Если это был сон, то ярче яви, если же явь, то лучше б не видеть ее... Обрывки сна мешались с картинами, порожденными напуганным мозгом.
– Неужели вы не испугались и не постыдились хотя бы? Ведь вы были не
одни! – Элисо не могла скрыть удивления.
– Что ты привязалась, Элисо? Сколько твердить одно и то же? Конечно, мы боялись, – с наивным простодушием призналась Лизико. – Ведь все, кроме свекрови, были там... Моя свекровь не очень-то жалует Квишхети... Лопоухий Григол с Антоном загружали машину. Тетушку Тасо носило по дому, попробуй уследи. Железный лежал в гамаке... Но я больше не принадлежала себе... Я же уже говорила! – вдруг раздраженно прерывает она себя. Может быть, ей стало стыдно своих слов, но она все-таки продолжила, на этот раз подчеркнуто патетично: – Мы уже слепо, без слов исполняли волю высших сил...
– Бесстыжая! Бесстыжая! – прерывает ее Элисо, поскольку всем существом чувствует, как ее мужа душит едва сдерживаемая ярость, как наглость и бесстыдство дочери сгибают и топчут его. – Не верь ей, Элизбар! Умоляю! обернулась она к
мужу. – Она все врет. Меня хочет свести с ума, мне разрывает сердце. Со мной сводит счеты... До сих пор не может простить... "Мать моя была жива, когда ты с отцом начала шуры-муры", – слышишь? Но ты-то ведь знаешь, Элизбар! Ты же все знаешь! Один только мой несчастный муж видел, что творилось в моем сердце, вот причина его инсульта. Я уплывала далеко в море и, когда вокруг была только вода, кричала, как сумасшедшая – "Элизбар, Элизбар, Элиа-а-а!.." Но хочешь – обижайся, хочешь – нет, а правда должна быть сказана, хотя бы здесь, за границей... То, что отец твой вспахал и взлелеял, Кашели втоптали в грязь... Тебе бы предпочесть кашелиевским люстрам восковую свечечку в махонькой келейке, где мы с тобой, как две монашки, варились летними ночами в общем поту... Неужели забыла?
– Нет, я помню, – раздумчиво сказала Лизико. – Каждую ночь я хотела задушить тебя... Положить на лицо подушку и навалиться, пока не задохнешься...
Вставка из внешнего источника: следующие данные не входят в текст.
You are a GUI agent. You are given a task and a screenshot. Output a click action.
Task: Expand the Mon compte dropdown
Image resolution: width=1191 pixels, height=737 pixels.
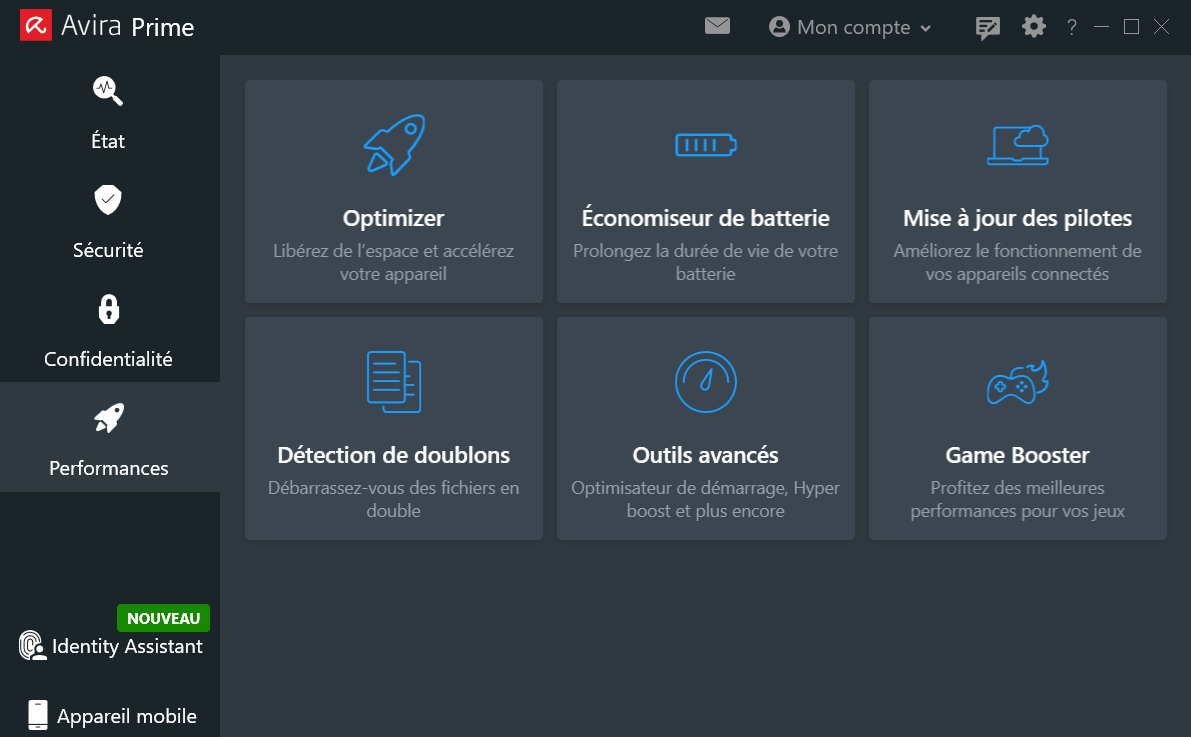(x=849, y=27)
– Ты слышишь, что она говорит! – Элисо, негодуя, обратилась к Элизбару. – Большое спасибо! Ничего другого я от тебя и не заслуживаю, опять обернулась к Лизико, но тут же закрыла лицо руками и разрыдалась. Соломенная шляпка съехала набок, но она этого не замечала.
– Чего ревешь? Ты-то чего ревешь, дура! Что вам от меня надо? Или моей смерти хотите?! – крикнула Лизико.
– Видишь, что с твоей дочкой! – Элисо опять обратилась к Элизбару; ей трудно было говорить, но она пересилила себя. – Сделай же что-нибудь. Помоги, пока еще можно... Ты же отец... Жалко ее, Элизбар. Ведь мы сами виноваты... Не смогли воспитать... ничему не научили...
– Как не научили? Все, что знаю, – от вас, – засмеялась Лизико.